Transparency fears as minister says Sue Gray ‘findings’ will be published
Only the “findings” of Sue Gray’s report into alleged lockdown-breaking parties at Downing Street will be published, Nadhim Zahawi has said, in another apparent step by the government away from promising full transparency with what she uncovers.
The education secretary’s comments come after Dominic Raab, the justice secretary and deputy prime minister, said on Sunday that it would be up to Boris Johnson to decide how much information was released.
The keenly awaited report by Gray, a senior civil servant tasked with looking into claims about a series of parties in No 10 and around government during Covid restrictions, is expected to be completed later this week.
Related: Sue Gray: what is she investigating and what powers does her inquiry have?
Asked if it would be published in full, Zahawi told BBC Radio 4’s Today programme: “So the terms of reference for Sue Gray’s report is that the findings of her report will be made public, and the prime minister has pledged he will come to parliament to then make a statement and be scrutinised by colleagues on the findings of that report.”
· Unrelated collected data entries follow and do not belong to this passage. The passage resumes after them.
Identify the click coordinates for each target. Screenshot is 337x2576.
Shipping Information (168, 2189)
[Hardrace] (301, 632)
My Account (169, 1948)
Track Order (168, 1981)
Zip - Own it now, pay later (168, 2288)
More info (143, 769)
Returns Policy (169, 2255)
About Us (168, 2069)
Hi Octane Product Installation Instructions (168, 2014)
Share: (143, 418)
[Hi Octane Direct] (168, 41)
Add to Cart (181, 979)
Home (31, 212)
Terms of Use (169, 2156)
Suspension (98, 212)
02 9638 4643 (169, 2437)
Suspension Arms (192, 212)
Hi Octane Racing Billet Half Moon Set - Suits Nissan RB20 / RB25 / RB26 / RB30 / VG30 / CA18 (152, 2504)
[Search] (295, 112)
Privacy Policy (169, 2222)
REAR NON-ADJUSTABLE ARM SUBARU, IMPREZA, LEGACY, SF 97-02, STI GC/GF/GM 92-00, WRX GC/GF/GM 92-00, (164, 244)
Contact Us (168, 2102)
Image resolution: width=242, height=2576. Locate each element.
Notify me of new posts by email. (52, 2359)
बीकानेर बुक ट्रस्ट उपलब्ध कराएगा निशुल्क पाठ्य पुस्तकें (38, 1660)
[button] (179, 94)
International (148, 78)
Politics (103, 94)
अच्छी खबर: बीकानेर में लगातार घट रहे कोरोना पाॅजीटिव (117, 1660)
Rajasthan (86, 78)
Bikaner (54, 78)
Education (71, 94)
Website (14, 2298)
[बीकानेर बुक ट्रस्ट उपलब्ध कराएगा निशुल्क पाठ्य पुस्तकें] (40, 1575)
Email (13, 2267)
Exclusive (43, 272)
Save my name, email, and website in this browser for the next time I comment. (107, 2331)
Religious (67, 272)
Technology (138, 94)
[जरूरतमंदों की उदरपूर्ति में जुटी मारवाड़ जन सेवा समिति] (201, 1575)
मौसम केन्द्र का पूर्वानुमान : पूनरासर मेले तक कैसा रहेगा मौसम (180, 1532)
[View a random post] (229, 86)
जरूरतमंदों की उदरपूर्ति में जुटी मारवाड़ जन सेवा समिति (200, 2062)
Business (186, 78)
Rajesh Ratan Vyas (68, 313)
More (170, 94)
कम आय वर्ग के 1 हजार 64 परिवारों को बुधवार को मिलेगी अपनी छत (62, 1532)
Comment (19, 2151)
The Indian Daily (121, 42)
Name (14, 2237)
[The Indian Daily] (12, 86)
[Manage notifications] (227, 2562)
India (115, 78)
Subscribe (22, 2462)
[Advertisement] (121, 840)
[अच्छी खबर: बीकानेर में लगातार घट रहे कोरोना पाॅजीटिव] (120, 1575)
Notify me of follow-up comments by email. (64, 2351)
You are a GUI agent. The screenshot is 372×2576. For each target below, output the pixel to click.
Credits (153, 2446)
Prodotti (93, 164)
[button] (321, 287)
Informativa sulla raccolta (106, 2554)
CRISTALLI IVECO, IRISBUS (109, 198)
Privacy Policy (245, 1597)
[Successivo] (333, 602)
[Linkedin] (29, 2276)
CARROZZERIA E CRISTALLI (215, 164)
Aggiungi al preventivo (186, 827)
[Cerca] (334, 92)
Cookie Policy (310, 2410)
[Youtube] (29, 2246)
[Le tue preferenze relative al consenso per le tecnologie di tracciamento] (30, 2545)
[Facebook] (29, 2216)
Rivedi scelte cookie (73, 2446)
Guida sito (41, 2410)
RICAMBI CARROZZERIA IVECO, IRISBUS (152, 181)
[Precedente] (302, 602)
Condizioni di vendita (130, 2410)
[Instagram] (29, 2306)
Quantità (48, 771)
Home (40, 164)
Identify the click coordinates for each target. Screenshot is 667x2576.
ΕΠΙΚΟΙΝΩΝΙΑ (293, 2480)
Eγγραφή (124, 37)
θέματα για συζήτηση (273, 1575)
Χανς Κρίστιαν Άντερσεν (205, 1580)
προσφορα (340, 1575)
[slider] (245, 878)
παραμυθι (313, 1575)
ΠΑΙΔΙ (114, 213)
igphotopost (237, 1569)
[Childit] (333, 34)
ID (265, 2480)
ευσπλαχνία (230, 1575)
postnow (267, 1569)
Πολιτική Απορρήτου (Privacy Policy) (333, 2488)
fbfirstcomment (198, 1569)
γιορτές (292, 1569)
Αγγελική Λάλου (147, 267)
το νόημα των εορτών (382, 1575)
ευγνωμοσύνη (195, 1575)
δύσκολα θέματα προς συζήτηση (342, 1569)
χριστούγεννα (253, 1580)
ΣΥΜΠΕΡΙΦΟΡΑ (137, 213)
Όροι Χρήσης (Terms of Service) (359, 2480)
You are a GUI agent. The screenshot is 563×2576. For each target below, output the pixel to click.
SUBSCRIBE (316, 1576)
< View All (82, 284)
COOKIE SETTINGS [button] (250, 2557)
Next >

Asked if that meant it would not be fully released, Zahawi said: “The findings of Sue Gray’s report will be made public – that is the terms of reference. I think that will ensure public confidence. She can follow the evidence wherever it takes her, and she’s doing exactly that.”
Asked the same question on Sunday, Raab told the BBC: “Quite the way, the process for it, will be for the prime minister to decide. But … there will be full transparency. He has said he will come back to the Commons and make a statement, so there will be full scrutiny.”
When Johnson initially announced an internal investigation into the claims, led by cabinet secretary Simon Case, he told MPs that a copy of Case’s full report would be put in the library of the House of Commons, guaranteeing full access.
However, the formal terms of reference say only: “The findings of the investigations will be made public.” Gray took over the process from Case after claims his office also held a social gathering.
While it would be expected that personal details of some staff would be removed from any published report, releasing just the findings is likely to exclude evidence such as emails, text messages or transcripts of interviews, or precise details about what happened at any of the alleged gatherings.
Government sources have pointed to the outcomes of the investigations into Priti Patel, the home secretary, and Damian Green, the former deputy prime minister, as examples of how such findings tend to be set out. Both ran to less than two pages.